Text block>
↓

On May 27, 1999 the Company completed a forward common stock split of 225 shares
for each outstanding share. This report has been prepared showing after stock
split shares with a par value of $.001 from inception.
The Company has been engaged in the activity of seeking and developing mining
properties and was inactive after 1990.
2. SUMMARY OF SIGNIFICANT ACCOUNTING POLICIES
Accounting Methods
The Company recognizes income and expenses based on the accrual method of
accounting.
Dividend Policy
The Company has not adopted a policy regarding payment of dividends.
Income Taxes
At March 31, 2000 the Company had a net operating loss carry forward of $41,535.
The tax benefit from the loss carry forward has been fully offset by a valuation
reserve because the use of the future tax benefit is undeterminable since the
Company has no operations. The net operating loss will expire starting in 2005
through 2022.
Earnings (Loss) Per Share
Earnings (loss) per share amounts are computed based on the weighted average
number of shares actually outstanding, after the stock split.
Financial Instruments
The carrying amounts of financial instruments, including accounts payable, are
considered by management to be their estimated fair values.
<PAGE>
WESTERN GLORY HOLE, INC.
( Development Stage Company)

↑

Source material>
↓

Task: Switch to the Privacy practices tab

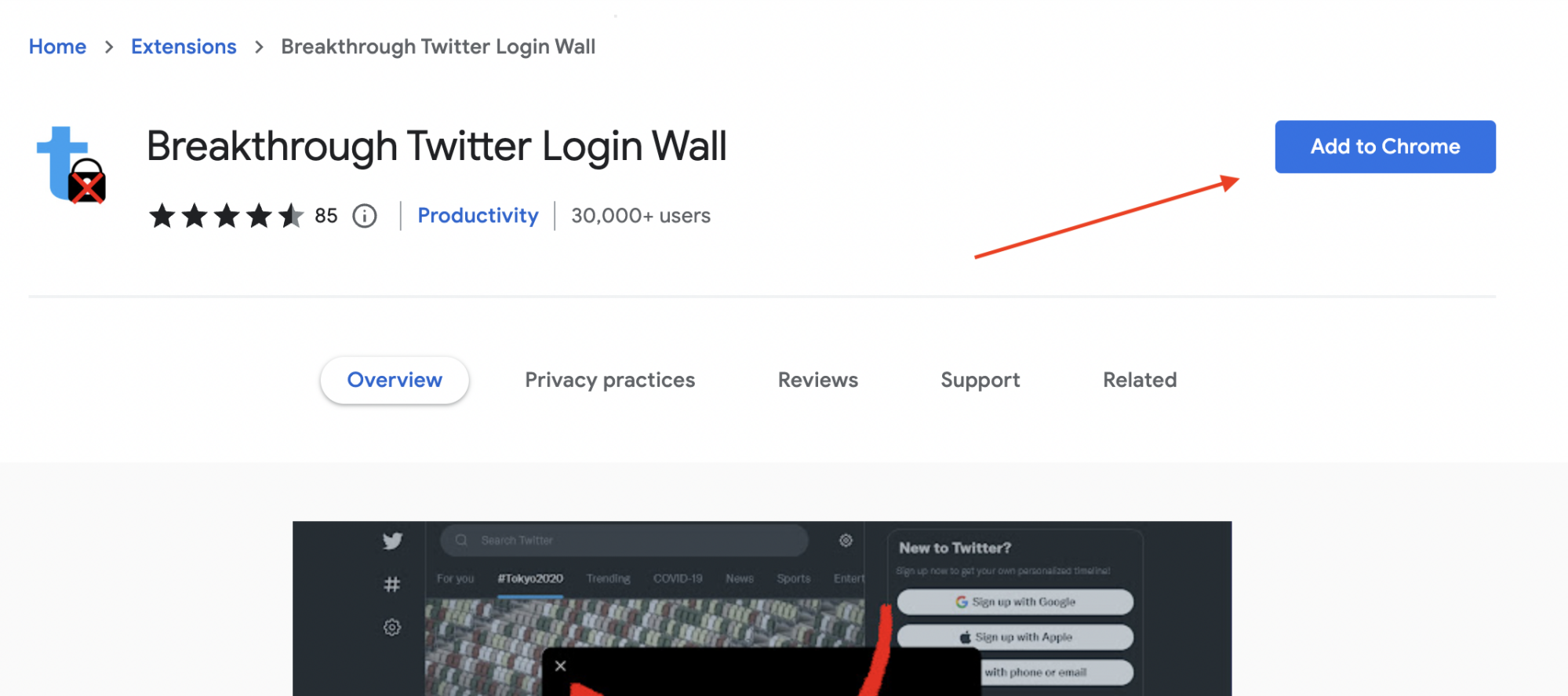Action: (609, 380)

↑

Task> List every subheading that appears under "SUMMARY OF SIGNIFICANT ACCOUNTING POLICIES" in the financial statement notes.

Finished task>
Accounting Methods
Dividend Policy
Income Taxes
Earnings (Loss) Per Share
Financial Instruments